The entries that follow need to be retyped verbatim.

[Collected data]
=== Begin Enclosure ===

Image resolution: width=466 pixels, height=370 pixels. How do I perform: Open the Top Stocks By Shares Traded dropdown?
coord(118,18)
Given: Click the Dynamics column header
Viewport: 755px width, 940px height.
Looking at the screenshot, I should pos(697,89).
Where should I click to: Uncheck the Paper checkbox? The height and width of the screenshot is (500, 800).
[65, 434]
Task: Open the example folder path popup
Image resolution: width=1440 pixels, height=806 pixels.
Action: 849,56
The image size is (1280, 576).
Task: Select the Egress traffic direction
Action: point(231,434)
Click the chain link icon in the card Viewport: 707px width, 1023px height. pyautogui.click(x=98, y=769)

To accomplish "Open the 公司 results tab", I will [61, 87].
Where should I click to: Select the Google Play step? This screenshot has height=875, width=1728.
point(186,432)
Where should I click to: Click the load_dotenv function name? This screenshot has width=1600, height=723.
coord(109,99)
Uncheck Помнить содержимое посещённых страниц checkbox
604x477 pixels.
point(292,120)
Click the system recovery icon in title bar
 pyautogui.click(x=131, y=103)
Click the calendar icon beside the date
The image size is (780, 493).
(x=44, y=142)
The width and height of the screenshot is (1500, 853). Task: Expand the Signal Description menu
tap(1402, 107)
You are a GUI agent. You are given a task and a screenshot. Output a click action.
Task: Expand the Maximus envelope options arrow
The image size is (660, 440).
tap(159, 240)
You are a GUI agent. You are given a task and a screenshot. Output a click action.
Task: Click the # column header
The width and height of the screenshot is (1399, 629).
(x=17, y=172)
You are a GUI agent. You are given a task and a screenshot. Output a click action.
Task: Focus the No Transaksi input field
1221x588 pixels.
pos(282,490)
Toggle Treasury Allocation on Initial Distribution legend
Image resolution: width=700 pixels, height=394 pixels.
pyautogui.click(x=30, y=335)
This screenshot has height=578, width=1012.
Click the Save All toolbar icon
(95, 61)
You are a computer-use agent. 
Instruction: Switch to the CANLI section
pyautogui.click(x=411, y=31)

=== End Enclosure ===

(WRITTEN SOLUTION)
Image resolution: width=466 pixels, height=370 pixels. How do I perform: Open the Top Stocks By Shares Traded dropdown?
coord(118,18)
Given: Click the Dynamics column header
Viewport: 755px width, 940px height.
Looking at the screenshot, I should pos(697,89).
Where should I click to: Uncheck the Paper checkbox? The height and width of the screenshot is (500, 800).
[65, 434]
Task: Open the example folder path popup
Image resolution: width=1440 pixels, height=806 pixels.
Action: 849,56
The image size is (1280, 576).
Task: Select the Egress traffic direction
Action: point(231,434)
Click the chain link icon in the card Viewport: 707px width, 1023px height. pyautogui.click(x=98, y=769)

To accomplish "Open the 公司 results tab", I will [61, 87].
Where should I click to: Select the Google Play step? This screenshot has height=875, width=1728.
point(186,432)
Where should I click to: Click the load_dotenv function name? This screenshot has width=1600, height=723.
coord(109,99)
Uncheck Помнить содержимое посещённых страниц checkbox
604x477 pixels.
point(292,120)
Click the system recovery icon in title bar
 pyautogui.click(x=131, y=103)
Click the calendar icon beside the date
The image size is (780, 493).
(x=44, y=142)
The width and height of the screenshot is (1500, 853). Task: Expand the Signal Description menu
tap(1402, 107)
You are a GUI agent. You are given a task and a screenshot. Output a click action.
Task: Expand the Maximus envelope options arrow
The image size is (660, 440).
tap(159, 240)
You are a GUI agent. You are given a task and a screenshot. Output a click action.
Task: Click the # column header
The width and height of the screenshot is (1399, 629).
(x=17, y=172)
You are a GUI agent. You are given a task and a screenshot. Output a click action.
Task: Focus the No Transaksi input field
1221x588 pixels.
pos(282,490)
Toggle Treasury Allocation on Initial Distribution legend
Image resolution: width=700 pixels, height=394 pixels.
pyautogui.click(x=30, y=335)
This screenshot has height=578, width=1012.
Click the Save All toolbar icon
(95, 61)
You are a computer-use agent. 
Instruction: Switch to the CANLI section
pyautogui.click(x=411, y=31)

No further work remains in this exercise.